**Instructions for the task:**
The line containing "Instruction: Open the Disclaimer menu link" and every line after it, through the last line of the records, are to be transcribed exactly, and nothing else.

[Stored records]
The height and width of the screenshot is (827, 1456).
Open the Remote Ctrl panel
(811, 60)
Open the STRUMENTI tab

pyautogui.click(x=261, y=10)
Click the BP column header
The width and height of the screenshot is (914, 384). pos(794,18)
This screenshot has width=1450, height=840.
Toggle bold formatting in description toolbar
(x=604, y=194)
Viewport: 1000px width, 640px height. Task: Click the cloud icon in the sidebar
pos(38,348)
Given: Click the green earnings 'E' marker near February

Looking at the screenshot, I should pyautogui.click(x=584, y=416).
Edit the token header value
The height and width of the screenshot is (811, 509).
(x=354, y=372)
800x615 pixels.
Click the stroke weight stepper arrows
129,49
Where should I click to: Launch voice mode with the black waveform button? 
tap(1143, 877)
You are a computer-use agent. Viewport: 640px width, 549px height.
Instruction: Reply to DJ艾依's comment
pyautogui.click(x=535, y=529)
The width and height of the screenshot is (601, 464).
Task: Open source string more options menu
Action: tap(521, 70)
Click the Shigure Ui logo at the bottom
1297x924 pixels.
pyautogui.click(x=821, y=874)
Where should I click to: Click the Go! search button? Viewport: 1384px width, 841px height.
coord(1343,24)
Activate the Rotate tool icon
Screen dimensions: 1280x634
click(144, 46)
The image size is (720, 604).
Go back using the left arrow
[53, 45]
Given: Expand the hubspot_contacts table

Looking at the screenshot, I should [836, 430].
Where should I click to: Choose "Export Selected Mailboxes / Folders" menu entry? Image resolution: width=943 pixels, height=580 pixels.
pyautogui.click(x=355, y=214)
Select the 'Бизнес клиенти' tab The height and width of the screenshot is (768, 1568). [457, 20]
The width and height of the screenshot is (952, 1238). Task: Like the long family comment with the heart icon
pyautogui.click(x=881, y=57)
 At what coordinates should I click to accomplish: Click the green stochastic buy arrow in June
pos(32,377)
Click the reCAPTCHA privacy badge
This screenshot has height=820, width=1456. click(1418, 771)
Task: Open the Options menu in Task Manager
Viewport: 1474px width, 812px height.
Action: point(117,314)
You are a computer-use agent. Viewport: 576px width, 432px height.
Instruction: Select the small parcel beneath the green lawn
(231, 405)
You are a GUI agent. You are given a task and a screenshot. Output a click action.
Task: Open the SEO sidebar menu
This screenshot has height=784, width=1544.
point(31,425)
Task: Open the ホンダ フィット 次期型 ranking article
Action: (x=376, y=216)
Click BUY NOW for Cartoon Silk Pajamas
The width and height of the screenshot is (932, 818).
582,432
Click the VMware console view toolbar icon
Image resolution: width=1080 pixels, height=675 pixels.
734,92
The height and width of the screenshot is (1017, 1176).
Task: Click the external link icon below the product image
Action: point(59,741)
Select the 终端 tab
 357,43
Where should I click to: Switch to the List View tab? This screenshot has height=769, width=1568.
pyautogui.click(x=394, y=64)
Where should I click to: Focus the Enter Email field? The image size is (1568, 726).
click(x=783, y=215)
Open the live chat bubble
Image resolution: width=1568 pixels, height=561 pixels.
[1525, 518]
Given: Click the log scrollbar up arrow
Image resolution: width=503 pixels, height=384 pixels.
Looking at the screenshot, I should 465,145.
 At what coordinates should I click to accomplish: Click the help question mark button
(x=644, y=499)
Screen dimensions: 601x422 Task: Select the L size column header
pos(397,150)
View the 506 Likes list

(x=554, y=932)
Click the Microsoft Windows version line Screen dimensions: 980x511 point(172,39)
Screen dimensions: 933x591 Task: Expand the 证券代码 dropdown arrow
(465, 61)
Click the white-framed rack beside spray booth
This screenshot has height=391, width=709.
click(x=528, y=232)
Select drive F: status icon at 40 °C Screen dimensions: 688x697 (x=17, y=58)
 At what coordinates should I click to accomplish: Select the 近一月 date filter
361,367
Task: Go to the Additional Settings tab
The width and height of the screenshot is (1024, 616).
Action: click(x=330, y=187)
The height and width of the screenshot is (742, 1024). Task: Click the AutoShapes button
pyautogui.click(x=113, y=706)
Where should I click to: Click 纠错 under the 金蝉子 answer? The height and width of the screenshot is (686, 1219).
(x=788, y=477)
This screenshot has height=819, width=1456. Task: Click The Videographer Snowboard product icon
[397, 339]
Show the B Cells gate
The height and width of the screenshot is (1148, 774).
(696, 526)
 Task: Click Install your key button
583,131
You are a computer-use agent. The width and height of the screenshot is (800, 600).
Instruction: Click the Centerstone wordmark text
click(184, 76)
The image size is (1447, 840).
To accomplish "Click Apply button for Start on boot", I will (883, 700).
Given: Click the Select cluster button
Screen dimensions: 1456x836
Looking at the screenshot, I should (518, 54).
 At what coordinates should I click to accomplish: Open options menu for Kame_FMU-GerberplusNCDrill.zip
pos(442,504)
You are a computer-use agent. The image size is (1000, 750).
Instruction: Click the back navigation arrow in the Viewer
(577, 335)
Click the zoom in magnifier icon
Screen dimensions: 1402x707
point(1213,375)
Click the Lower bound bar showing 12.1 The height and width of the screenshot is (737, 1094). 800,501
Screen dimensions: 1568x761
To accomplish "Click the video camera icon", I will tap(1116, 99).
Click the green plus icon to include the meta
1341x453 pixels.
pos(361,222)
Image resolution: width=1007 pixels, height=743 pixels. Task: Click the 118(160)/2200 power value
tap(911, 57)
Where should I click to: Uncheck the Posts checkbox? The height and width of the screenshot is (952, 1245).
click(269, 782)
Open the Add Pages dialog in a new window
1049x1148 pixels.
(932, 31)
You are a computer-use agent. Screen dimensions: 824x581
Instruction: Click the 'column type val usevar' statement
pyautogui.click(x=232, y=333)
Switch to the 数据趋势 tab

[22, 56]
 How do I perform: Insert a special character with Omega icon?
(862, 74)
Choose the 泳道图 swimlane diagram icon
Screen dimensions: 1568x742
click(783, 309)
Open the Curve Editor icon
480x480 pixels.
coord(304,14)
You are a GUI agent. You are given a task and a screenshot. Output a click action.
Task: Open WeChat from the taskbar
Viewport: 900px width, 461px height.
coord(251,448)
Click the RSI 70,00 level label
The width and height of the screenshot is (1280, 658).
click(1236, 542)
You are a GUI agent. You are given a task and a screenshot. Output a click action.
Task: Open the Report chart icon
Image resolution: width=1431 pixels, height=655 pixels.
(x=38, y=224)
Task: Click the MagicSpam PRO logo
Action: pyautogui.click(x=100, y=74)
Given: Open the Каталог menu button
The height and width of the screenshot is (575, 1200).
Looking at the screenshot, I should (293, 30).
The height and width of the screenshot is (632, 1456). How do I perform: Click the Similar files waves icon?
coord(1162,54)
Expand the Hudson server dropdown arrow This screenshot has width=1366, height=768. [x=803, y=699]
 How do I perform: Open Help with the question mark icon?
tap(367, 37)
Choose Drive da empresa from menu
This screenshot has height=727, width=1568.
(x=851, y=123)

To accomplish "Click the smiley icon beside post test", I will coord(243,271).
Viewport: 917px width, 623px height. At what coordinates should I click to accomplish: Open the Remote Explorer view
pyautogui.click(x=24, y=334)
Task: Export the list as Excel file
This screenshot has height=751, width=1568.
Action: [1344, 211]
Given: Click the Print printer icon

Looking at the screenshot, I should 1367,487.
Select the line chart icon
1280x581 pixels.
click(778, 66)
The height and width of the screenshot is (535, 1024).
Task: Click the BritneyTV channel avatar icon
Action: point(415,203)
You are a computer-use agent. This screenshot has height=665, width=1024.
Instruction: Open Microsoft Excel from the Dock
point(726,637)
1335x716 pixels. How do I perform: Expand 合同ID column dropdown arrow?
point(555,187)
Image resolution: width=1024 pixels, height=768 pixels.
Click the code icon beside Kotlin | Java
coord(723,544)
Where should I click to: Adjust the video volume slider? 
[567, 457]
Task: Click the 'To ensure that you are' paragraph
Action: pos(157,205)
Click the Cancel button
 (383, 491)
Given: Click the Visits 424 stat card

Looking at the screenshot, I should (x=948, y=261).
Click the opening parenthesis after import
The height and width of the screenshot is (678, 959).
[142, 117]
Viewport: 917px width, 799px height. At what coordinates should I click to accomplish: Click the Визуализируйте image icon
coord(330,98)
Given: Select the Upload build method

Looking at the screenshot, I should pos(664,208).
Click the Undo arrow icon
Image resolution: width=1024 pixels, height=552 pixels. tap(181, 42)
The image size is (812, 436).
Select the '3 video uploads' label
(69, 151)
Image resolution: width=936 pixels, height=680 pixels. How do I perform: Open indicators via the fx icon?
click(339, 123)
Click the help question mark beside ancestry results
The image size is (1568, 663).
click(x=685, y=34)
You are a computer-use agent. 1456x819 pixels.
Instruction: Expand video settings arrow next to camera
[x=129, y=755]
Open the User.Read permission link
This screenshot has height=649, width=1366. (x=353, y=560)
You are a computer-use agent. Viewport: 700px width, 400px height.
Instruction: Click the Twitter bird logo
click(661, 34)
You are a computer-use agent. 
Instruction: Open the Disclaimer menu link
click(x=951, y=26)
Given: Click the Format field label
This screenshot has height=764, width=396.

**Solution to the exercise:**
Instruction: Open the Disclaimer menu link
click(x=951, y=26)
Given: Click the Format field label
This screenshot has height=764, width=396.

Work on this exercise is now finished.